Genetically distinct subsets within ANCA-associated vasculitis

Abstract

Background: Antineutrophil cytoplasmic antibody (ANCA)-associated vasculitis is a severe condition encompassing two major syndromes: granulomatosis with polyangiitis (formerly known as Wegener's granulomatosis) and microscopic polyangiitis. Its cause is unknown, and there is debate about whether it is a single disease entity and what role ANCA plays in its pathogenesis. We investigated its genetic basis.

Methods: A genomewide association study was performed in a discovery cohort of 1233 U.K. patients with ANCA-associated vasculitis and 5884 controls and was replicated in 1454 Northern European case patients and 1666 controls. Quality control, population stratification, and statistical analyses were performed according to standard criteria.

Results: We found both major-histocompatibility-complex (MHC) and non-MHC associations with ANCA-associated vasculitis and also that granulomatosis with polyangiitis and microscopic polyangiitis were genetically distinct. The strongest genetic associations were with the antigenic specificity of ANCA, not with the clinical syndrome. Anti-proteinase 3 ANCA was associated with HLA-DP and the genes encoding α(1)-antitrypsin (SERPINA1) and proteinase 3 (PRTN3) (P=6.2×10(-89), P=5.6×10(-12,) and P=2.6×10(-7), respectively). Anti-myeloperoxidase ANCA was associated with HLA-DQ (P=2.1×10(-8)).

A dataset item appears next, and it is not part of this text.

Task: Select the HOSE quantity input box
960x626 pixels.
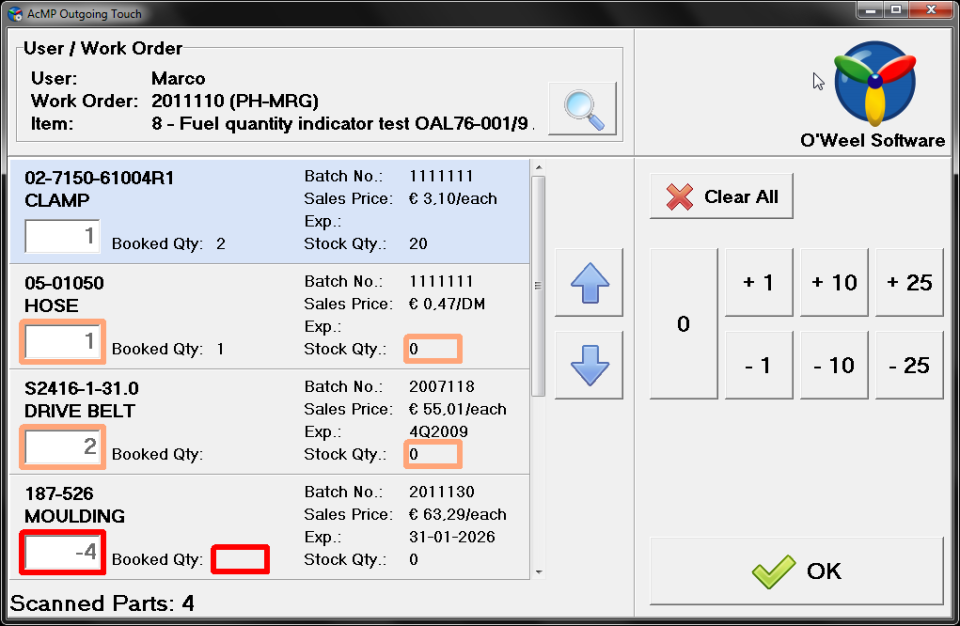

Conclusions: This study confirms that the pathogenesis of ANCA-associated vasculitis has a genetic component, shows genetic distinctions between granulomatosis with polyangiitis and microscopic polyangiitis that are associated with ANCA specificity, and suggests that the response against the autoantigen proteinase 3 is a central pathogenic feature of proteinase 3 ANCA-associated vasculitis. These data provide preliminary support for the concept that proteinase 3 ANCA-associated vasculitis and myeloperoxidase ANCA-associated vasculitis are distinct autoimmune syndromes. (Funded by the British Heart Foundation and others.).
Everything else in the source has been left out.